Zoning will bever help. Once you make space for more housing, developers will build units to be snatched up for speculation that will be left vacant.
You need the housing market to clear. To release unused units to the market. For that you need land tax or an equivalent.
Or just build huge amounts of homes. It's not impossible. The US doesn't even build as many dwellings as we used to in the 60s and 70s if I remember correctly.

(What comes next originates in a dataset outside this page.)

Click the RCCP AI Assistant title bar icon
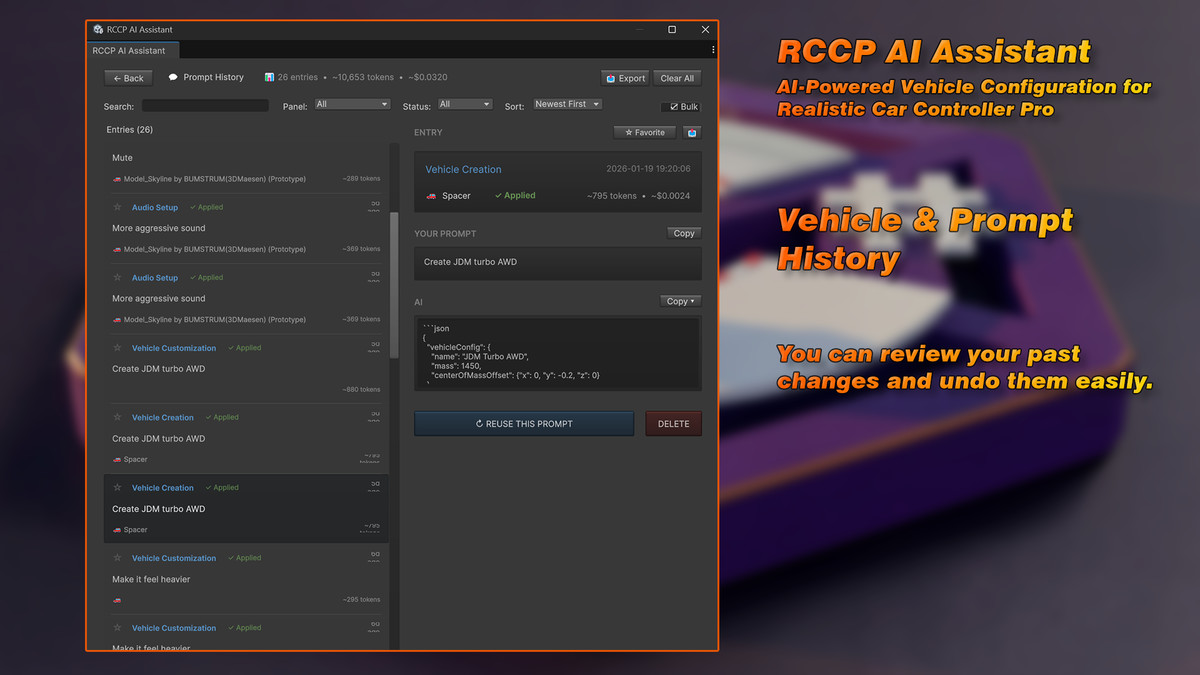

Enable developers to build skyscrapers of 500 square foot apartments until there are enough of THOSE apartments to house literally 100% of the population. Then people can choose to either pay say $1000/mo to live in one of those small apartments, or whatever it costs to buy a single family home. And if people have the option of renting somewhere cheap, even if it isn't ideal, that'll help balance the market. Right now we have situations where people need to pay $2000+/mo for the smallest of apartments.
You can build huge amount of buildings if you are a societ style central planner and build a ton of cheap prefabs outside of the city. Further urban sprawl doesn't help being of commuting citizens and city ecology.
Or if you are a central planner with the power to evict tenants from parcels. Then it's easy, you just lose credibility as a government.
Or under a system with LVT, the land/housing market clears and unused parcels return to the market, solving the problem by itself with just market design techniques. As you can see, LVT is a necessary component for land/housing market to even function without getting stuck in a feudal monopoly.
https://www.sfchronicle.com/local/article/Texas-population-g...
Texas grew by 15.9% between 2010 to 2020. Florida by 14.6% , Georgia by 10.6% and North Carolina by 9.5% .
Average house price in Houston is 285K according to Redfin.
Either Zoning will change in CA, NY and other places or they will fade in importance.